Researchers at the U.S. Department of Energy’s (DOE) Princeton Plasma Physics Laboratory (PPPL) have uncovered a process in the swirling masses of plasma surrounding black holes and neutron stars that can cause previously unexplained emissions of light and heat.
The process, known as magnetic reconnection, also jettisons massive plumes of plasma billions of miles long. These findings have the potential to improve foundational knowledge of fundamental astrophysical processes across the universe. Plasma, also known as the fourth state of matter, is made up of free-floating electrons and atomic nuclei, or ions, and accounts for 99 percent of the observable universe. Scientists are investigating ways to contain plasma within doughnut-shaped devices known as tokamaks to harness fusion reactions that produce the enormous energy of the sun and stars, in addition to examining its astrophysical properties. Replicating fusion on Earth could offer an almost limitless source of energy to generate electricity.
Reconnection occurs when magnetic field lines snap apart and reattach, releasing energy. The process interests scientists because it seems to happen throughout the universe, from plasma masses spanning light years to tabletop experiments in laboratories. The researchers used a new model plus previously gathered data to find that a wiggling in the plasma known as the magnetorotational instability (MRI) forces magnetic fields together. The resulting reconnection within the accretion disks releases the observed heat and light.
“These accretion disk reconnection processes are something new in the plasma physics world,” said PPPL physicist Fatima Ebrahimi, co-author of a paper reporting the results in The Astrophysical Journal Letters. “The numerical data has been sitting there for a long time and we finally made sense of it!” The new computer simulations showed plasma in greater detail than before. Other models only simulate small portions of the plasma known as shearing boxes and assume that the findings apply to the rest of the plasma. “Shearing boxes provide guidance, but they aren’t the whole story,” Ebrahimi stressed.

> _TASK INSTRUCTIONS_
A: List every abbreviation that the article on magnetic reconnection around black holes introduces in parentheses, together with the full name it stands for.
B: Extend the article on magnetic reconnection around black holes and neutron stars, beginning after its final sentence.

> _EXTRACTED RECORDS_
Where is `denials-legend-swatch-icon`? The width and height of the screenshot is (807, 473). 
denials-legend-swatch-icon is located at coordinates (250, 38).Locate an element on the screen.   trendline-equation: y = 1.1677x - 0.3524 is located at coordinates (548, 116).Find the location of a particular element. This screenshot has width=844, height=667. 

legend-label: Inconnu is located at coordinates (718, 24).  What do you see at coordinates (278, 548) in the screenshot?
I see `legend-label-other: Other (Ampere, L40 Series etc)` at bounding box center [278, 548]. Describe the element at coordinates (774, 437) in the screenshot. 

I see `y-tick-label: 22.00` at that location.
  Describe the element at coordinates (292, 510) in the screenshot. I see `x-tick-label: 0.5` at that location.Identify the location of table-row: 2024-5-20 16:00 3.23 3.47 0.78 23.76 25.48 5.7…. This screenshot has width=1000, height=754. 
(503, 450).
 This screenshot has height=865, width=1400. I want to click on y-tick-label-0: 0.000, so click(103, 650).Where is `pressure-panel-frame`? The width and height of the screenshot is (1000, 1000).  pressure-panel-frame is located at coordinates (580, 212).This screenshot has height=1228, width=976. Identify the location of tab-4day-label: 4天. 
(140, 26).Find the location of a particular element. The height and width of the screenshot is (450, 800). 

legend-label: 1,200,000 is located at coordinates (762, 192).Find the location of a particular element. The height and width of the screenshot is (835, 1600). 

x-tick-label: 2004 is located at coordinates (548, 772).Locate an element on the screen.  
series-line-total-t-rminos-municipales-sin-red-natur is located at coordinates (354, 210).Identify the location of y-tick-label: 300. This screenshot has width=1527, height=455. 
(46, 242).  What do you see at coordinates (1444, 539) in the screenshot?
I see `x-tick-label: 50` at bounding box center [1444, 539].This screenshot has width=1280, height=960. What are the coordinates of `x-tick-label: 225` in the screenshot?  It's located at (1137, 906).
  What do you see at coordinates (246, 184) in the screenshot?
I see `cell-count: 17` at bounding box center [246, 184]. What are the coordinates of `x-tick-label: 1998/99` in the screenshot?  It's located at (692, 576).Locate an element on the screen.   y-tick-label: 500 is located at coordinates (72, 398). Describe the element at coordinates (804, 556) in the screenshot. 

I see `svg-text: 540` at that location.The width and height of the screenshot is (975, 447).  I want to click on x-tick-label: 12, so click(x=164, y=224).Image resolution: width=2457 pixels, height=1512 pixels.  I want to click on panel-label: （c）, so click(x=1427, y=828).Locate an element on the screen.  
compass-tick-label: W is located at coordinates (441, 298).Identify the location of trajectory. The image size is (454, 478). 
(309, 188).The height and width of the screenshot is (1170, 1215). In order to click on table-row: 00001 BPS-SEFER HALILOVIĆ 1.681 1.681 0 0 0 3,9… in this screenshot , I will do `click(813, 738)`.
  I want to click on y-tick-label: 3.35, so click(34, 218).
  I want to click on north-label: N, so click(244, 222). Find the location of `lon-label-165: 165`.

> _PER-TASK OUTPUTS_
A:
- DOE: U.S. Department of Energy
- PPPL: Princeton Plasma Physics Laboratory
- MRI: magnetorotational instability

B:
Such boxes do not show all of the plasma behavior during reconnection. The higher-fidelity simulation used in this research, on the other hand, revealed more of the in-between steps. Lead author of the paper was Jarrett Rosenberg, a senior at the Rensselaer Polytechnic Institute (RPI) majoring in physics who in the spring of 2021 participated in the DOE’s Student Undergraduate Laboratory Internship (SULI) at PPPL. For Rosenberg, the experiments were a type of research crucible. “This was very much new ground for me,” Rosenberg said. “I hadn’t studied plasma physics in school and never written a research paper. But I was excited to dip my toe into this world.” In the future, Ebrahimi plans to explore how the MRI affects accretion disk turbulence, disturbances in the plasma that can affect how heat, light, and motion propagate throughout the disk. “We hope to run larger simulations and get a better understanding of what exactly is happening at each step,” Ebrahimi said. “That way, you learn new physics, and when more complicated things happen later on, you know why!”
Reference: “Onset of Plasmoid Reconnection during Magnetorotational Instability” by Jarrett Rosenberg and Fatima Ebrahimi, 14 October 2021, The Astrophysical Journal Letters.
PPPL, on Princeton University’s Forrestal Campus in Plainsboro, N.J., is devoted to creating new knowledge about the physics of plasmas — ultra-hot, charged gases — and to developing practical solutions for the creation of fusion energy.